60 MPN patients were layered by the clinical characteristics of tumor stage, nodular diameter, LM and DM. The discriminating performance of the model 2 for MPN patients with different characteristics was described in Fig.6 and Table 5. The model could discriminate MPN patients in each subgroup from BPN patients (Fig 6a). Furthermore, the AUC of model 2 in all subgroups ranged from 0.683 to 0.983 (Fig.6b-6j, Table5). The sensitivity of each subgroup was from 26.9% to 94.4% with the same specificity of 96.6% (Table 5). To ensure same specificity in all subgroups (cutoff: 0.392), the sensitivity varied from 47.8% to 73.6%. Moreover, the accuracy of each subgroup was from 78.1% to 82.6% (Table 5).

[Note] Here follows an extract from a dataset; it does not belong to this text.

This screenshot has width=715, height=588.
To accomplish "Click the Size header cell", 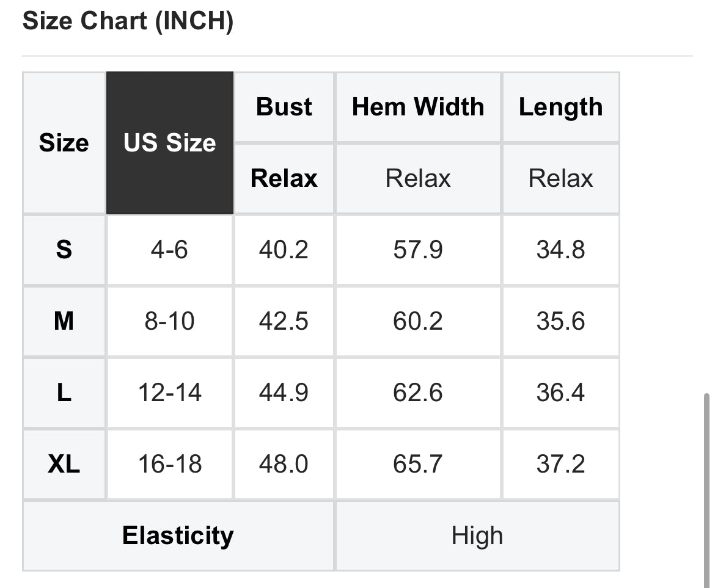I will point(64,143).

The model 2 exhibited a higher distinguishing ability in MPN patients at advanced stage (AUC: 0.942, 95%CI: 0.893-0.990), LM+ patients (AUC: 0.950, 95%CI: 0.910-0.999) and DM+ patients (AUC: 0.983, 95%CI: 0.952-1) than MPN patients at early stage (AUC: 0.713, 95% CI: 0.592-0.834), LM- MPN patients (AUC: 0.683, 95%CI: 0.545-0.820) and DM- MPN patients (AUC: 0.731, 95%CI: 0.615-0.848) (Fig.6c-6h, Table 5). The AUC of patients with more than or equal to 3cm in diameter (AUC: 0.938, 95%CI: 0.862-1) was higher than patients with less than 3 cm in diameter (AUC: 0.808, 95%CI: 0.722-0.894) (Fig.6i-6j, Table 5).